RI Seminar: Ko Nishino
Visual Material Recognition
Associate Professor, Dept. of Computer Science, College of Engineering, Drexel University
May 10, 2013, 3:30pm - 4:30pm, NSH 1305
Information regarding what an object is made of--its material--can provide crucial clues for image understanding.If a robot, for instance, detects soft dirt or a smooth metal surface ahead, it can adjust its movement in advance. Recognizing materials solely from images, however, has proven to be a difficult problem. In this talk, I will present our research geared towards visual material recognition. I will first discuss about a generative approach, in which we aim to decompose the image into its building blocks--geometry, illumination, and reflectance--so that we can later use the reflectance estimate to deduce the material. I will show how the space of real-world reflectance can be faithfully encoded with a novel reflectance model and be exploited to estimate reflectance in complex real-world environments. I will then discuss a discriminative approach in which we directly try to classify each pixel of an image into different materials. For this, we introduce a novel intermediate representation, called visual material traits, that represent the appearance of material properties like "smooth" and "shiny," and use them to recognize materials locally without any knowledge of the object.

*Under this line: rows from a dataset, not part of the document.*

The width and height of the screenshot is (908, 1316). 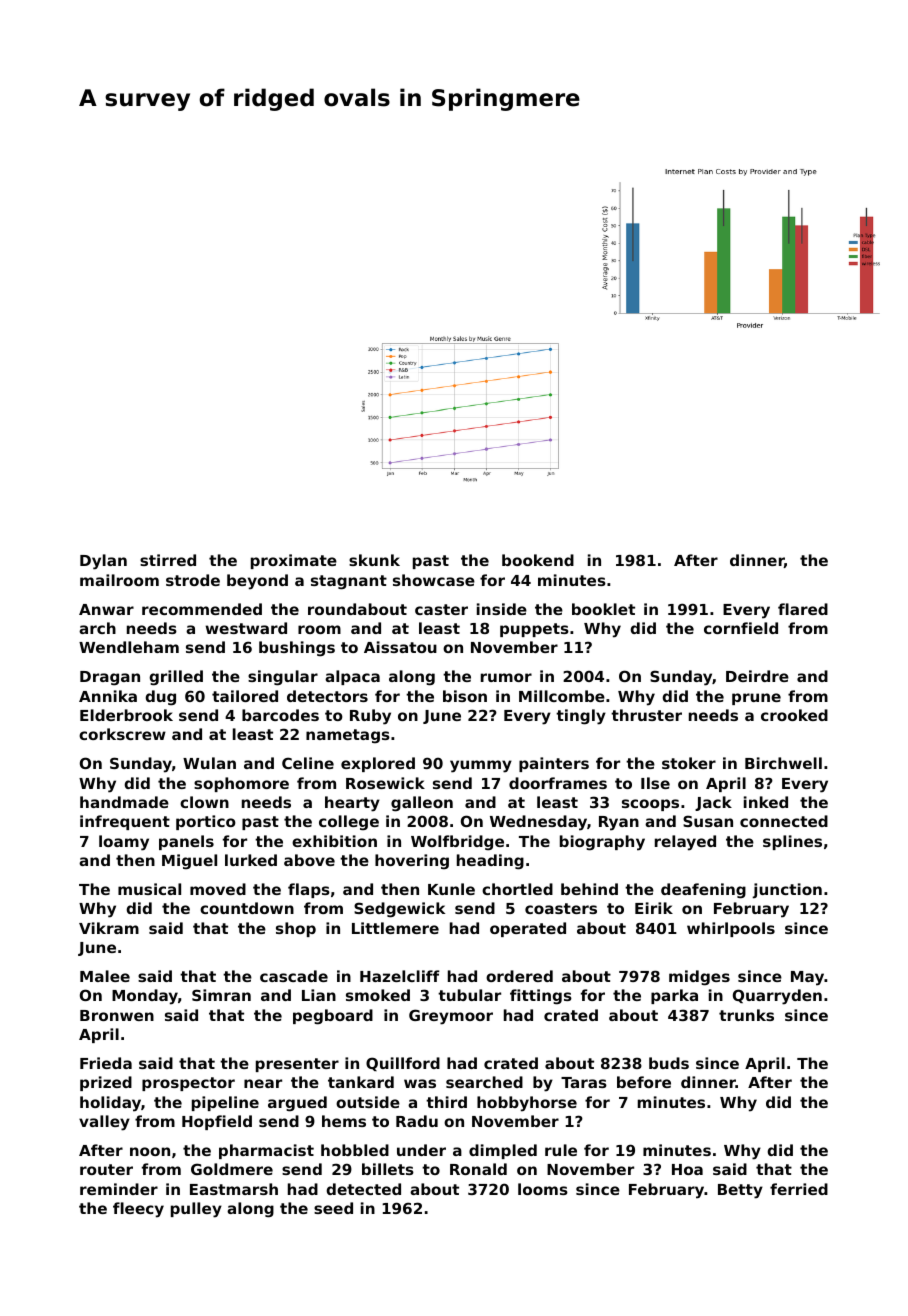 I want to click on bushings, so click(x=297, y=649).
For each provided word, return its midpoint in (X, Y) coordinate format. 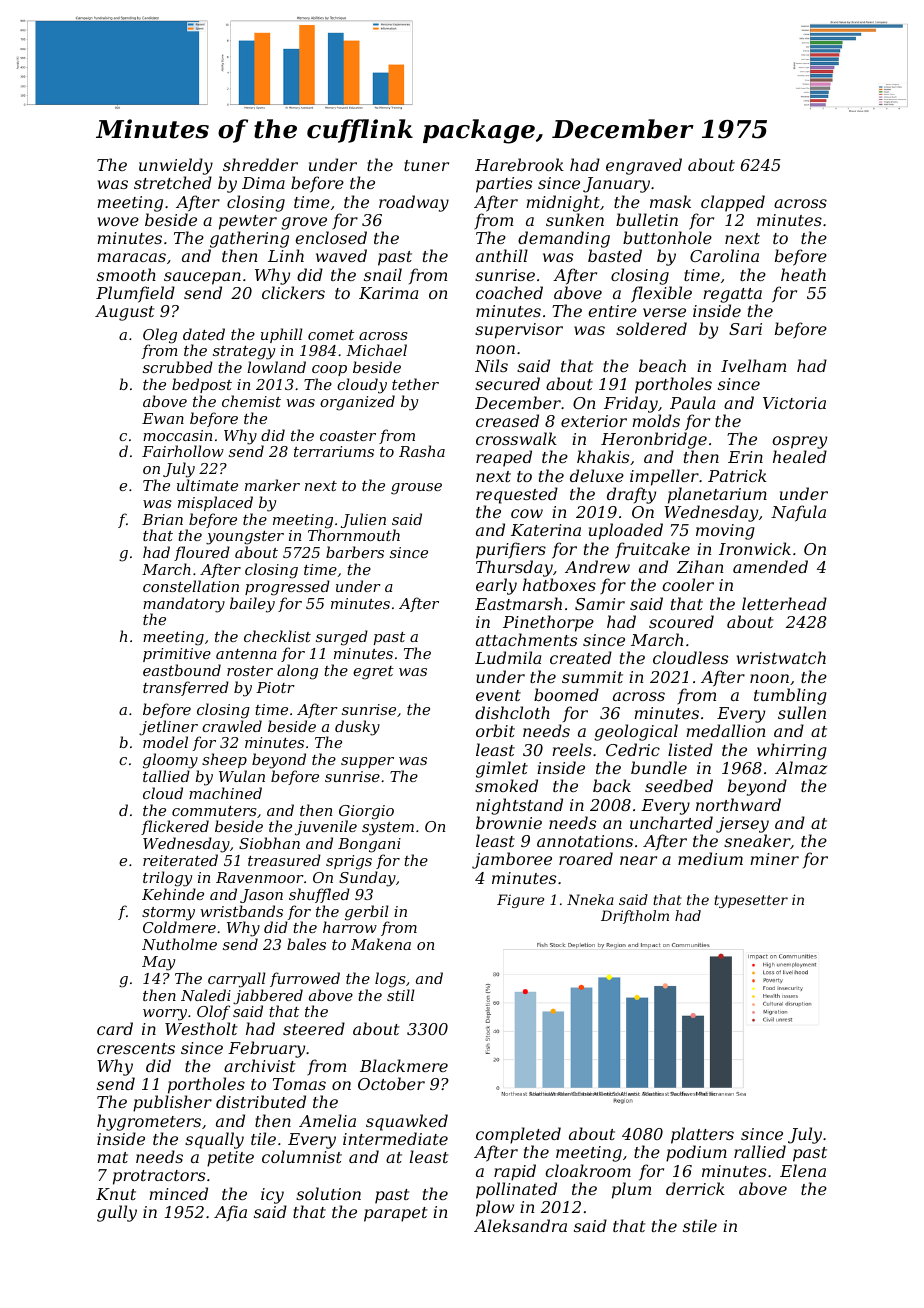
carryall (237, 980)
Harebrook (519, 164)
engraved (644, 166)
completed (518, 1135)
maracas (131, 257)
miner (774, 859)
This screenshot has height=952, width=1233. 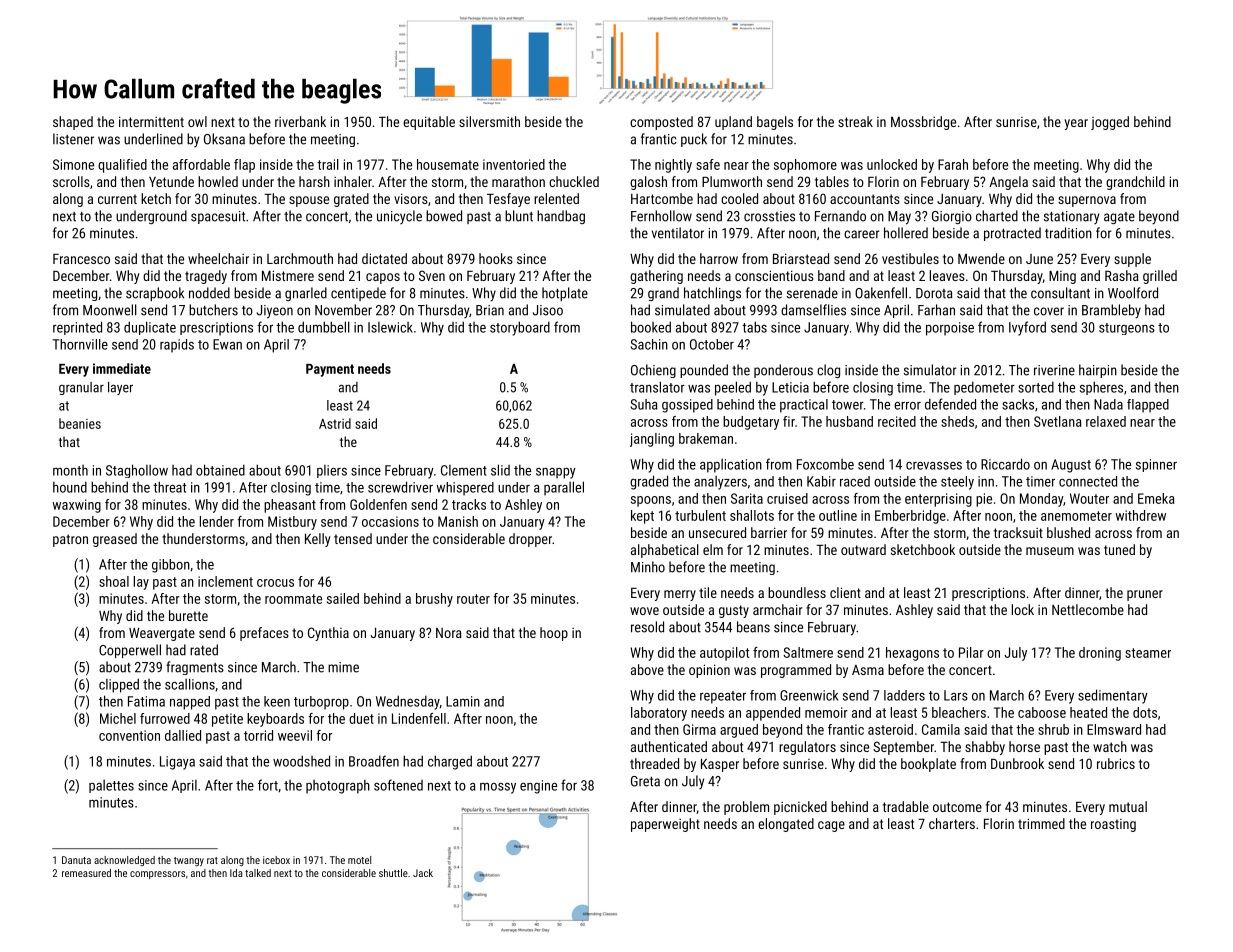 What do you see at coordinates (928, 765) in the screenshot?
I see `bookplate` at bounding box center [928, 765].
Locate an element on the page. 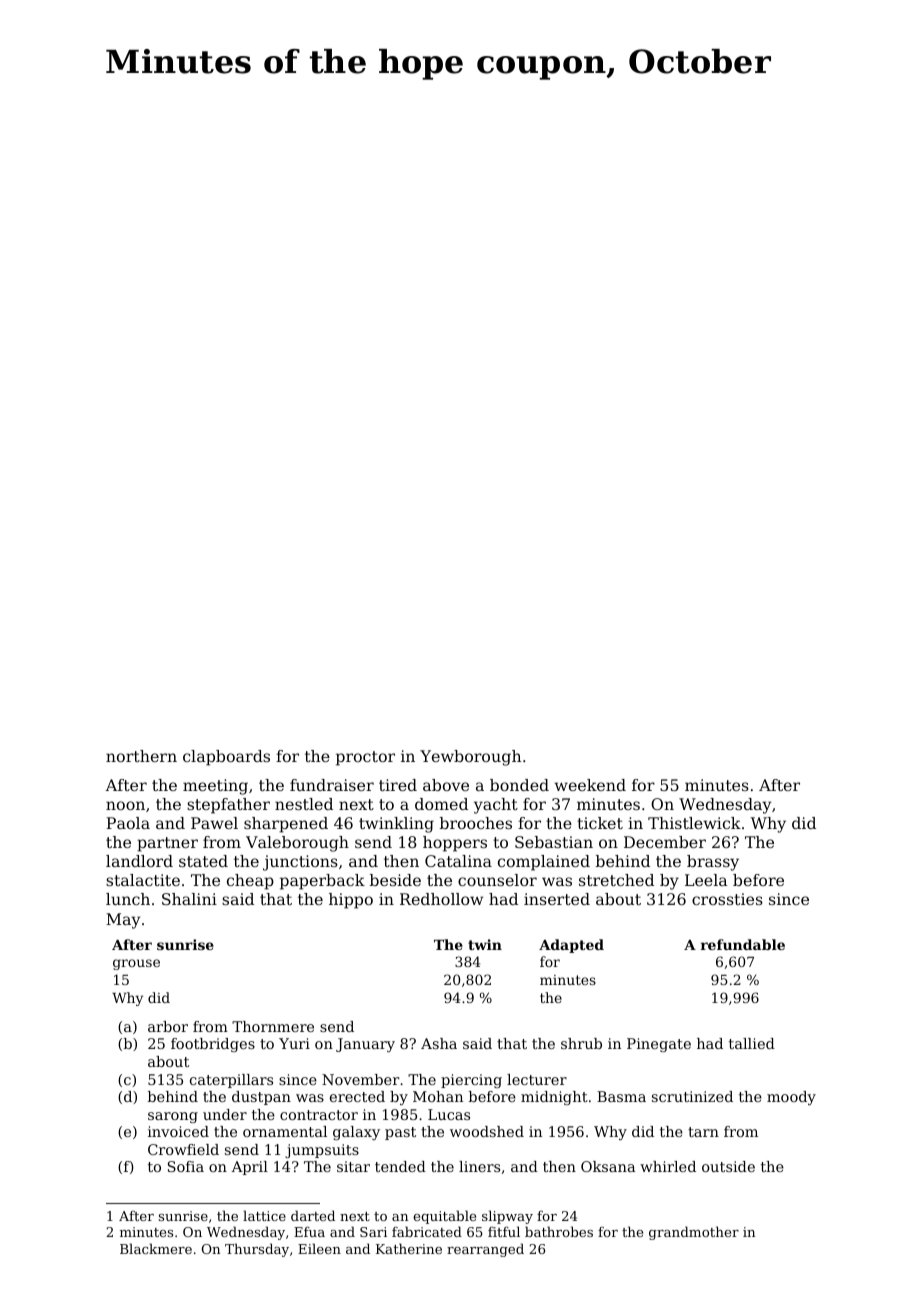 This document has height=1308, width=924. tarn is located at coordinates (703, 1132).
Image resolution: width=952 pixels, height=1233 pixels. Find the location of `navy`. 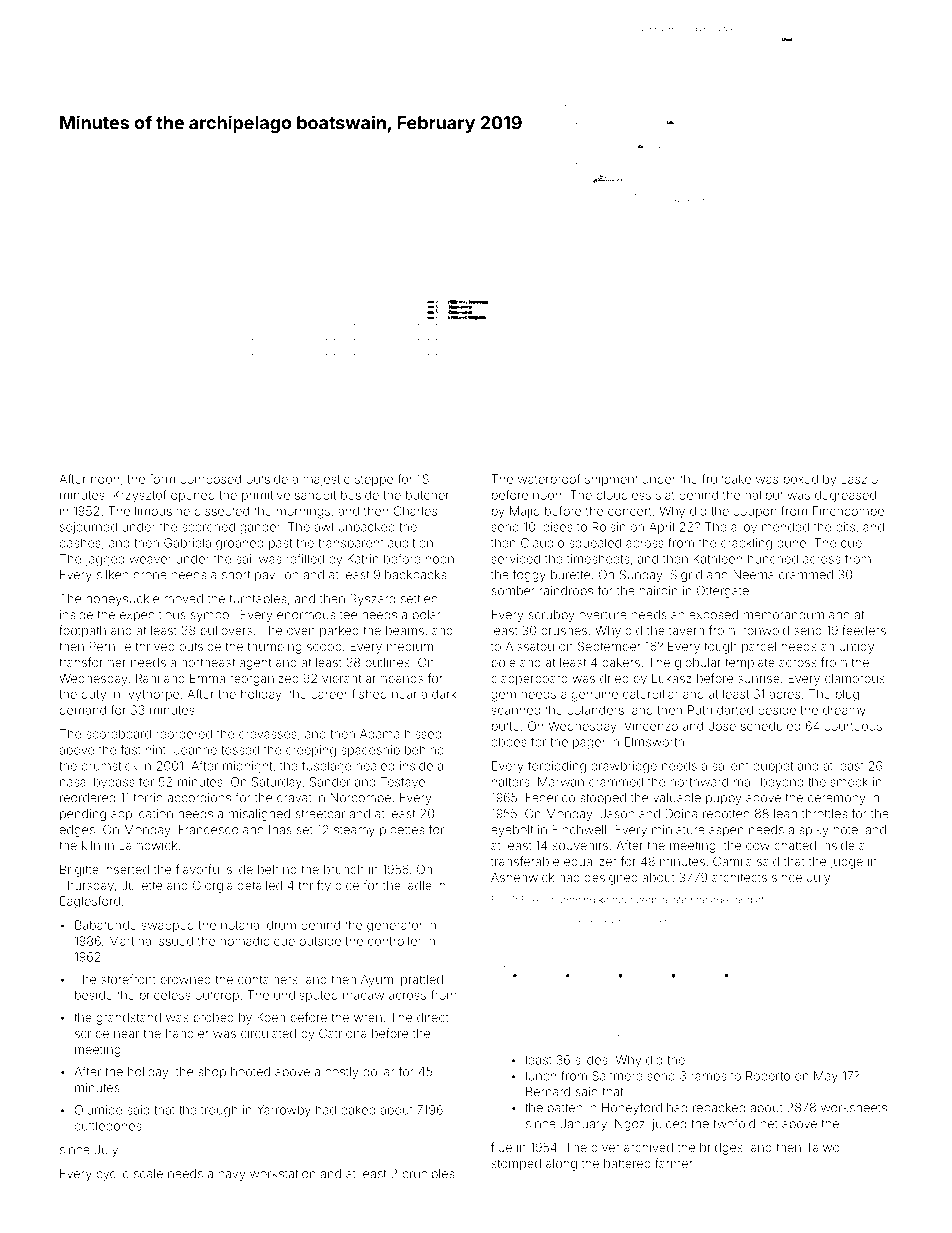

Finally, I will show some preliminary results on using material as visual context for image understanding.
Host: Srinivasa Narasimhan
Appointments: Jessica Butterbaugh (firstname.lastname@example.org)
Ko Nishino is an associate professor in the Department of Computer Science at Drexel University. He received a B.E. and an M.E. in Information and Communication Engineering in 1997 and 1999, respectively, and a PhD in Computer Science in 2002, all from The University of Tokyo. Before joining Drexel University in 2005, he was a Postdoctoral Research Scientist in the Computer Science Department at Columbia University. His primary research interests lie in computer vision and include appearance modeling and synthesis, geometry processing, and video analysis. His work on exploiting eye reflections received considerable media attention including articles in New York Times, Newsweek, and NewScientist. He received the NSF CAREER award in 2008.